Compilers And Interpreters - C.
Jones
Introduction
In order for us to make the computer perform the tasks we want it to, we have
to communicate with the machine. We write our programs in a high-level language
such as Java, C, Pascal, etc. but the machine cannot understand that language,
as it operates only in bits (binary digits of zero or one). So there
needs to be some translation process which will convert our Java instructions
(our "source code") into machine code which the computer can then understand and
execute (the "object code"). There are two main ways of achieving this translation
process:
- Compilation
- Interpretation
The method used depends upon the high level language you are using.
Some languages are compiled (e.g. Turbo Pascal, C, etc. ) while others are interpreted
languages (e.g. QBasic). (Java, however, uses a combination of both approaches
which we'll talk about at the end of this page). Compilers and interpreters are
simply pieces of software (in other words, they are programs themselves!) which
have been specially written to take the commands we write in our chosen programming
language and translate them into a form which the machine understands. Here's
an explanation of the difference between a compiler and an interpreter:
Comparison of Traditional Compilers
and Interpreters
If 2 native English speakers wish to communicate, there is no language problem.
But what if an English speaker wishes to communicate with a French speaker?
There are two possible solutions to the problem:
- The English speaker employs an interpreter who translates
the English sentences into French as they are spoken. The English speaker
says a sentence in English, the interpreter hears it, translates it in his/her
brain into French, and the speaks the sentence in French. This is repeated
for each sentence. Progress is slow: there are pauses between sentences as
the translation process takes place.
- The English speaker writes down (in English) what needs
to be said. The whole document is then translated into French, producing another
piece of paper with the French version written on it. There are two factors
to consider in this scenario:
- There is a slight delay at the start as the English document
needs to be translated in its entirity before it can be read.
- The translated document can be read at any time after
that, and at the normal speed at which the French-speaker reads.
In this analogy, English = the SOURCE CODE. French = the
MACHINE CODE. You can think of the French speaker's brain as the computer's
CPU.
A compiler translates a complete source program
into machine code. The whole source code file is compiled in one go, and a complete,
compiled version of the file is produced. This can be saved on some secondary
storage medium (e.g. floppy disk, hard disk...). This means that:
- The program can only be executed once translation is complete
- ANY changes to the source code require a complete recompilation.
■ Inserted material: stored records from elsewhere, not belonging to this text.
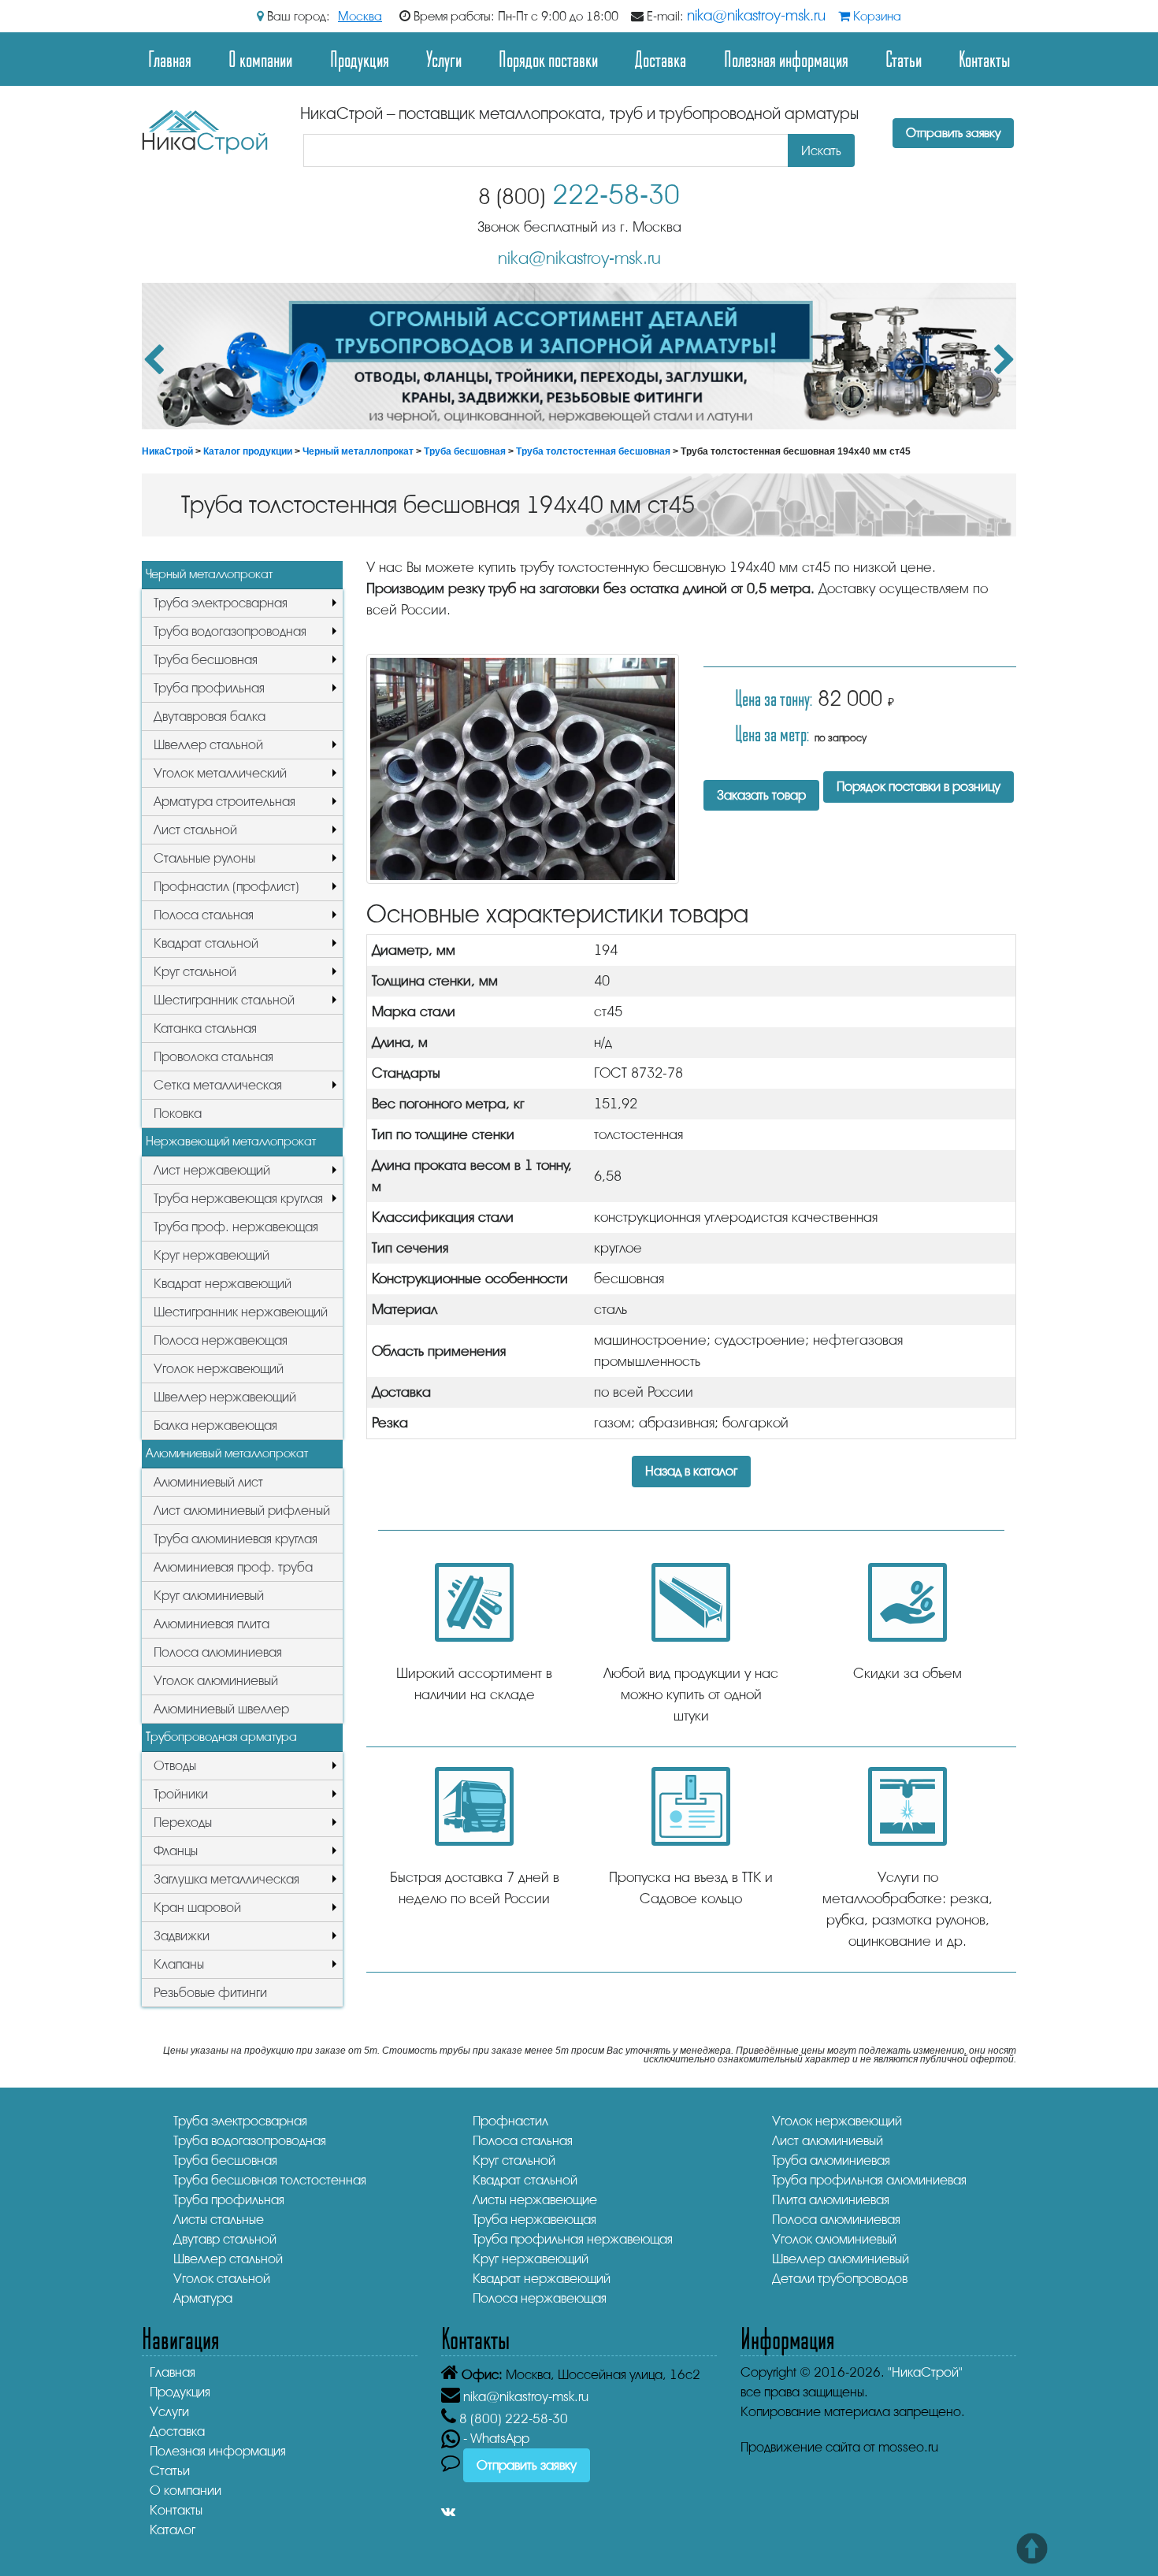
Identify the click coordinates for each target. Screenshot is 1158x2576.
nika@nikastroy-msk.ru (756, 15)
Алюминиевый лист (208, 1482)
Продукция (359, 59)
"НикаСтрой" (925, 2372)
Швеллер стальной (208, 744)
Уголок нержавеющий (219, 1368)
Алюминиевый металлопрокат (227, 1453)
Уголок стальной (221, 2278)
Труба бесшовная (465, 451)
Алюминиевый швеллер (221, 1709)
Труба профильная (209, 688)
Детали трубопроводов (839, 2278)
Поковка (178, 1113)
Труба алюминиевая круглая (235, 1538)
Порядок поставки (548, 59)
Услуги (444, 59)
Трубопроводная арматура (221, 1737)
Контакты (984, 59)
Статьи (903, 59)
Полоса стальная (204, 915)
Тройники (181, 1794)
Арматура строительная (224, 801)
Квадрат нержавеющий (222, 1283)
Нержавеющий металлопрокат (231, 1141)
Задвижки (182, 1935)
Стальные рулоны (204, 858)
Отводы (175, 1765)
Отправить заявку (953, 133)
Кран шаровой (197, 1907)
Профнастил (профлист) (226, 886)
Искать (821, 150)
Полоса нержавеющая (221, 1340)
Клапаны (179, 1964)
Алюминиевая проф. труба (233, 1567)
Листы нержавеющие (535, 2199)
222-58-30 (579, 195)
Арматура (202, 2298)
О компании (260, 59)
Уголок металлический (220, 773)
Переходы (183, 1822)
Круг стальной (195, 971)
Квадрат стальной (206, 943)
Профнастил (510, 2121)
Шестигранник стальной (224, 1000)
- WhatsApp (494, 2438)
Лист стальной (195, 829)
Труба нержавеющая (534, 2219)
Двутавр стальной (225, 2239)
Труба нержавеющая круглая (238, 1198)
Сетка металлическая (218, 1085)
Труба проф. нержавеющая (236, 1226)
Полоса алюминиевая (218, 1652)
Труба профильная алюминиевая (869, 2180)
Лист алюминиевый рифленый (242, 1510)
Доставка (660, 59)
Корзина (875, 16)
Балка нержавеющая (215, 1425)
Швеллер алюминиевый (840, 2258)
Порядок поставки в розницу (918, 786)
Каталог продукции (247, 451)
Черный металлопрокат (358, 451)
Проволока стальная (213, 1056)
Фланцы (176, 1850)
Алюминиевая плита (211, 1623)
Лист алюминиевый (827, 2140)
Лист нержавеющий (212, 1170)
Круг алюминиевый (209, 1595)
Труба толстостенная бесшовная (593, 451)
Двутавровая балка (209, 716)
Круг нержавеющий (211, 1255)
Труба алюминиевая (831, 2160)
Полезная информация (786, 59)
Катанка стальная (205, 1028)
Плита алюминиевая (830, 2199)
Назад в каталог (691, 1471)
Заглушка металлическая (226, 1879)
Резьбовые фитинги (210, 1992)
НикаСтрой (167, 451)
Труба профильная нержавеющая (573, 2239)
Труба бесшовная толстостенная (269, 2180)
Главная (169, 59)
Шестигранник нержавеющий (241, 1312)
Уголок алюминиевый (216, 1680)
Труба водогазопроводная (230, 631)
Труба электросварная (221, 603)
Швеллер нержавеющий (225, 1397)
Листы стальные (218, 2219)
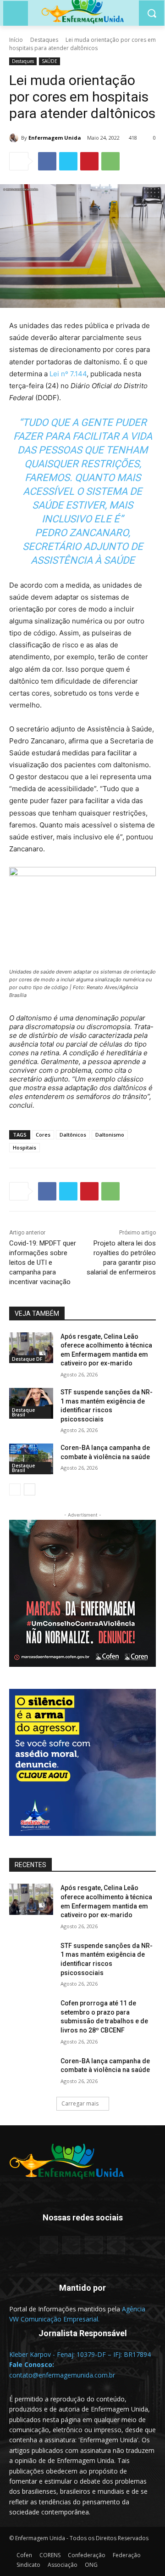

An interpreter, on the other hand, provides a means by which
a program written in source language can be understood and executed by the CPU
line by line. As the first line is encountered by the interpreter, it is translated
and executed. Then it moves to the next line of source code and repeats the process.
This means that:
- The interpreter is a program which is loaded into memory
alongside the source program
- Statements from the source program are fetched and executed
one by one
- No copy of the translation exists, and if the program is
to be re-run, it has to be interpreted all over again.
Considerations
There are a number of other points which we need to consider:
- Because the interpreter must be loaded into memory, there
is less space available during execution; a compiler is only loaded into memory
during compilation stage, and so only the machine code is resident in memory
during run-time;
- Once we have a compiled file, we can re-run it any time
we want to without having to use the compiler each time; With any interpreted
language, however, we would have to re-interpret the program each time we
wanted to run it;
- Machine code programs run more quickly than interpreted
programs;
- However, it is often quicker and easier to make changes
with an interpreted program than a compiled one, and as such development time
may be reduced.
The Approach That Java Uses
As I said above, Java uses a combination of compilation and
interpretation. When you create and save a Java source code file (the file that
contains your Java instructions and is saved using the .java extension) it needs
to be translated before a computer can understand the instructions. So we compile
the .java file. However, unlike other compiled languages, the Java compiler
does not produce machine code designed specifically for a particular type of
computer. Instead, it produces a new file containing bytecode,
and this file has the .class extension. Bytecode is like an idealised form of
machine language, and the really special thing about bytecode is that it is
not machine dependent. Another words, the bytecode produced by the Java compiler
is not designed so that only one type of computer can read it, any computer
(that has the Java interpreter installed) can read and understand bytecode.
The Java interpreter is sometimes referred to as the "Java Virtual Machine"
( Java VM for short) and some books even refer to it as the "Java run-time
system". The interpreter on your computer takes the Java bytecode in the
.class file, turns it into machine code which your particular computer can understand,
and then executes (or "runs") the code.
You might wonder why the Java creators designed things this
way - why use a two stage approach instead of just compiling or just interpreting
the code like most other languages do? Well, the advantage is that once a Java
file has been compiled, any computer with a Java VM can interpret and run that
file. So the code is a lot more portable. Think about the huge number of network
and Internet applications we run today - lots of different types of computers
trying to communicate with each other. This approach overcomes these machine-dependency
problems.